The event was instructive in that the process of data analysis was not imagined as a purely technical problem – something to be handled by a natural language processing expert or a statistician. The designers of this process – the consulting firm Interaction Institute for Social Change – understood that the choice to prioritize one idea over another would carry real weight and material consequences for the people of Boston, consequences that a natural language processing expert or a statistician could not understand simply by looking at word frequencies in the data. Determining which ideas to prioritize among the thousands that were collected could only be achieved by bringing many forms of expertise to an actual table.

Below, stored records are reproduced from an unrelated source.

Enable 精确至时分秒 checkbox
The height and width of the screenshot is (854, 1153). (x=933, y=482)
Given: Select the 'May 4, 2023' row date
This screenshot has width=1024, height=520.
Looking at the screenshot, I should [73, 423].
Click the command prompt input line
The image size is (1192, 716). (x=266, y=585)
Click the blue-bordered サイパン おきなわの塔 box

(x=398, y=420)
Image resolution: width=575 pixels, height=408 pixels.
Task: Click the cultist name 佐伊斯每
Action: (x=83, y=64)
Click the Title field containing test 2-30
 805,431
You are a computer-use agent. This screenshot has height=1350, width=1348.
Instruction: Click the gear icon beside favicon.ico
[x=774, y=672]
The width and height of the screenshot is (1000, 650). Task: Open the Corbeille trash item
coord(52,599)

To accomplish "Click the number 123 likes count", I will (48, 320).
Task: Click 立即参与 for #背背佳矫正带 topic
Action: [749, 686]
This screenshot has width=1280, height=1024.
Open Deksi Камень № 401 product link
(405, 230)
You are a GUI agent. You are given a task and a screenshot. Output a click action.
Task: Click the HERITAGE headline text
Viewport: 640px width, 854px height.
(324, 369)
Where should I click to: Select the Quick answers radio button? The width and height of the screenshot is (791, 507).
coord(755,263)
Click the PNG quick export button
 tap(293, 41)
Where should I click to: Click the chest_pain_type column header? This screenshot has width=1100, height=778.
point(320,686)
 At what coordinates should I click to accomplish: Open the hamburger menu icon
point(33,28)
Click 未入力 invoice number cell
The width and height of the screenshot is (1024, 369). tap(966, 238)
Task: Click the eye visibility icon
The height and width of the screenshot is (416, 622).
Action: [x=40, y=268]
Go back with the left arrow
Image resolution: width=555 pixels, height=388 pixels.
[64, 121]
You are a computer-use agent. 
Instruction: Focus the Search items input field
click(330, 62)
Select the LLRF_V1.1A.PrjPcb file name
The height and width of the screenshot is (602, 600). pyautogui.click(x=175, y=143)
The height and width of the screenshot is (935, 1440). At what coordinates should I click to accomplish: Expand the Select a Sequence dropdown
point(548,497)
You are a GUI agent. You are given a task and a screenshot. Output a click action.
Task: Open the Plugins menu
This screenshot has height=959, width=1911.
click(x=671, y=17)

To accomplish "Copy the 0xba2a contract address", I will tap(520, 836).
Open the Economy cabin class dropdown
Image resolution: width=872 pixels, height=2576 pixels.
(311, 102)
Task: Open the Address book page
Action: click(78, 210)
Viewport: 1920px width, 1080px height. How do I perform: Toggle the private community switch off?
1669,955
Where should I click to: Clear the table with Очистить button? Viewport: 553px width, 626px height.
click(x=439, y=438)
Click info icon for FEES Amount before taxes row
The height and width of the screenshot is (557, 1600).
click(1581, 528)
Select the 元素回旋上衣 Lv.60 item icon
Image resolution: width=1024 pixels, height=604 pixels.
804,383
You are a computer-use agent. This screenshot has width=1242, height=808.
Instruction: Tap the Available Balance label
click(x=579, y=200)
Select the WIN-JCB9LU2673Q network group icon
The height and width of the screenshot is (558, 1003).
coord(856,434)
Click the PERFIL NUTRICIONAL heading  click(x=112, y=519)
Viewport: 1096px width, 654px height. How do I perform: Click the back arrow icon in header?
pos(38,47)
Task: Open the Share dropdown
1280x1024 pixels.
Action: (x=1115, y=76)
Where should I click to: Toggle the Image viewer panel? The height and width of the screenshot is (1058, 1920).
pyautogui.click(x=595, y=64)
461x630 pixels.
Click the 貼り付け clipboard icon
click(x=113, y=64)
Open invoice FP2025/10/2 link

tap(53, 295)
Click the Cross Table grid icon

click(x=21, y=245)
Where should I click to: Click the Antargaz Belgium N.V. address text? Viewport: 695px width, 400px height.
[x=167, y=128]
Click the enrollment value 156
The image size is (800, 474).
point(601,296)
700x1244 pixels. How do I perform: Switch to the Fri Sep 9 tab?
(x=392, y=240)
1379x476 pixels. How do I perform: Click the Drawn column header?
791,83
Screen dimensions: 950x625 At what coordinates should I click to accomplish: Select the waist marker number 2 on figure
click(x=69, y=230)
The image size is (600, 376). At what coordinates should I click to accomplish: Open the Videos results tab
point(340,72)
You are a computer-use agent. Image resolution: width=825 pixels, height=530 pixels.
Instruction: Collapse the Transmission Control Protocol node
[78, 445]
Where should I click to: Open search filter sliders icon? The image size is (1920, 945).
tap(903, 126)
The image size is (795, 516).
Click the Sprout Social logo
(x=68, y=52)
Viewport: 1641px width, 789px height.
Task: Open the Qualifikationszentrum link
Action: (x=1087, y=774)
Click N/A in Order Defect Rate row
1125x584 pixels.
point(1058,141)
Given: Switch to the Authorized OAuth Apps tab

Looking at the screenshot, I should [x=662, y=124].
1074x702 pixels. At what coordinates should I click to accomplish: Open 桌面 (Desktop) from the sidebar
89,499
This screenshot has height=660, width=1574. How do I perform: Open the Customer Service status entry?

The GoBoston 2030 process, the Bhargavas' Data Murals, and the Anti-Eviction Mapping Project are examples of the feminist values in action. Note how they represent different institutional starting points. The first was a government endeavor, the second is a small private consulting group, and the third is a fluid grassroots collective. All embrace pluralism, value knowledge from distinct standpoints, disclose their own standpoint, and center the perspectives of marginalized groups. While we do not necessarily need a seventy-five person community meeting to compute average daily temperatures from instrument readings, we may want to consider that meeting the second we try to make meaning from those readings – defining questions to ask the data, interpreting the data or thinking about how to allocate resources across a vast geography based on the data. Which is to say that as soon as data start to become information that can be operationalized for decision-making, they leave the technical domain and cannot be black-boxed into the server closets of even the most crackerjack unicorn-rock-stars. A data scientist is not going to save democracy, but a well-designed, data-driven, participatory process that centers the standpoints of those most marginalized, empowers participants and builds new relationships across lines of social difference? Well, that might just have a chance.